* _WORK INSTRUCTION_: In your copy of the data, keep every word exact and include no pictures.

* _AVAILABLE RECORDS_:
+ + + + + + +

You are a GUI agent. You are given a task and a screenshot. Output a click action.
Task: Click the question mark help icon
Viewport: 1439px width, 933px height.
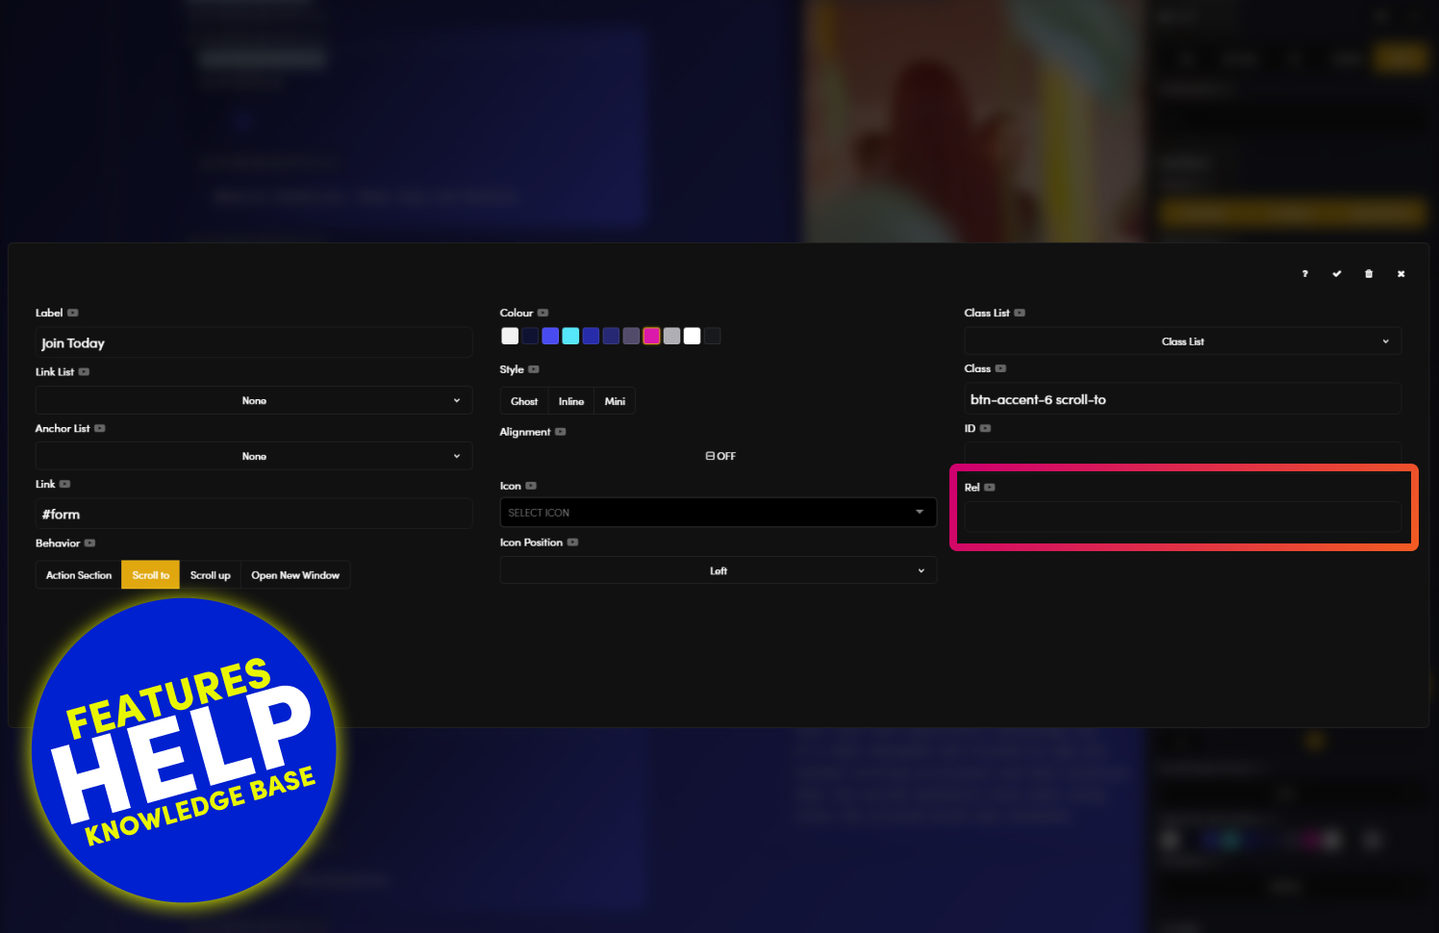(1305, 274)
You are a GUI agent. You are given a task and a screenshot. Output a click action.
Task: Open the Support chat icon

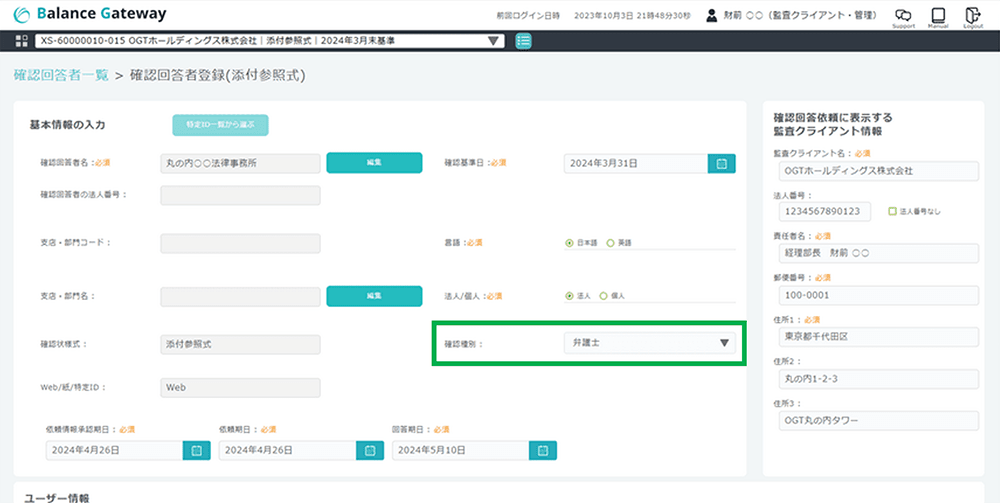pos(903,16)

+ + + + + + +

* _EXERCISE RESULT_:
You are a GUI agent. You are given a task and a screenshot. Output a click action.
Task: Click the question mark help icon
Viewport: 1439px width, 933px height.
(1305, 274)
You are a GUI agent. You are given a task and a screenshot. Output a click action.
Task: Open the Support chat icon

pos(903,16)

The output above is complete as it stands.